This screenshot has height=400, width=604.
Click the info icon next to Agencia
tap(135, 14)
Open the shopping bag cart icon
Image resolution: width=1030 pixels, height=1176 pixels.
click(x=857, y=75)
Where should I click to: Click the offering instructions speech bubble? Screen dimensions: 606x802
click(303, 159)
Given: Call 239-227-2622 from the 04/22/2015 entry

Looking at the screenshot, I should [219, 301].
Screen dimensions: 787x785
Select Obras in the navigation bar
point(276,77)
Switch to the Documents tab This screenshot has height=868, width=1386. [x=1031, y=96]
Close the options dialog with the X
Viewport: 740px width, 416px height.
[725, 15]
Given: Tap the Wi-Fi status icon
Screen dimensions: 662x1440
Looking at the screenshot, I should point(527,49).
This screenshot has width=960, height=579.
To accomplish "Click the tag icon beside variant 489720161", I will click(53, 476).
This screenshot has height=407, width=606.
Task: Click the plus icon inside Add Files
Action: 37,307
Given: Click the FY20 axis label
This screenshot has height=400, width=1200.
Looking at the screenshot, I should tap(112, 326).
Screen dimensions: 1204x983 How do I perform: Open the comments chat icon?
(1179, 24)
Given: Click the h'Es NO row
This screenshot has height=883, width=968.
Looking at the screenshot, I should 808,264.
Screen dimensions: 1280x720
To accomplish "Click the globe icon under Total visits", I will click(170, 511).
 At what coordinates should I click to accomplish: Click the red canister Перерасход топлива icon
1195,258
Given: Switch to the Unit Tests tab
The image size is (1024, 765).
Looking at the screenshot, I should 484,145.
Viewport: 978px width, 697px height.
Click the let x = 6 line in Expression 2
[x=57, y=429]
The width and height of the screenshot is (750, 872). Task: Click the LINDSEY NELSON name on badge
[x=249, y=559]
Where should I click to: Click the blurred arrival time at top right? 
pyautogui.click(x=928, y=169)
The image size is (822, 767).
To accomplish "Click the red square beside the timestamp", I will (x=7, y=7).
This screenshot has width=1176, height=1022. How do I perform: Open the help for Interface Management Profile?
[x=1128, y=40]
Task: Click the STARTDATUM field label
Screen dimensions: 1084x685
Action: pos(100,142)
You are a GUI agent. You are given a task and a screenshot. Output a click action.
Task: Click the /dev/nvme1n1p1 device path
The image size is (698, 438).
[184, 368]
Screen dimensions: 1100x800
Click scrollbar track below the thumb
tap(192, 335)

__Assigned task__: Print every line you see above, exactly as written.

__Answer for this exercise__:
This screenshot has height=400, width=604.
Click the info icon next to Agencia
tap(135, 14)
Open the shopping bag cart icon
Image resolution: width=1030 pixels, height=1176 pixels.
click(x=857, y=75)
Where should I click to: Click the offering instructions speech bubble? Screen dimensions: 606x802
click(303, 159)
Given: Call 239-227-2622 from the 04/22/2015 entry

Looking at the screenshot, I should [219, 301].
Screen dimensions: 787x785
Select Obras in the navigation bar
point(276,77)
Switch to the Documents tab This screenshot has height=868, width=1386. [x=1031, y=96]
Close the options dialog with the X
Viewport: 740px width, 416px height.
[725, 15]
Given: Tap the Wi-Fi status icon
Screen dimensions: 662x1440
Looking at the screenshot, I should point(527,49).
This screenshot has width=960, height=579.
To accomplish "Click the tag icon beside variant 489720161", I will click(53, 476).
This screenshot has height=407, width=606.
Task: Click the plus icon inside Add Files
Action: 37,307
Given: Click the FY20 axis label
This screenshot has height=400, width=1200.
Looking at the screenshot, I should tap(112, 326).
Screen dimensions: 1204x983 How do I perform: Open the comments chat icon?
(1179, 24)
Given: Click the h'Es NO row
This screenshot has height=883, width=968.
Looking at the screenshot, I should 808,264.
Screen dimensions: 1280x720
To accomplish "Click the globe icon under Total visits", I will click(170, 511).
 At what coordinates should I click to accomplish: Click the red canister Перерасход топлива icon
1195,258
Given: Switch to the Unit Tests tab
The image size is (1024, 765).
Looking at the screenshot, I should 484,145.
Viewport: 978px width, 697px height.
Click the let x = 6 line in Expression 2
[x=57, y=429]
The width and height of the screenshot is (750, 872). Task: Click the LINDSEY NELSON name on badge
[x=249, y=559]
Where should I click to: Click the blurred arrival time at top right? 
pyautogui.click(x=928, y=169)
The image size is (822, 767).
To accomplish "Click the red square beside the timestamp", I will (x=7, y=7).
This screenshot has width=1176, height=1022. How do I perform: Open the help for Interface Management Profile?
[x=1128, y=40]
Task: Click the STARTDATUM field label
Screen dimensions: 1084x685
Action: pos(100,142)
You are a GUI agent. You are given a task and a screenshot. Output a click action.
Task: Click the /dev/nvme1n1p1 device path
The image size is (698, 438).
[184, 368]
Screen dimensions: 1100x800
Click scrollbar track below the thumb
tap(192, 335)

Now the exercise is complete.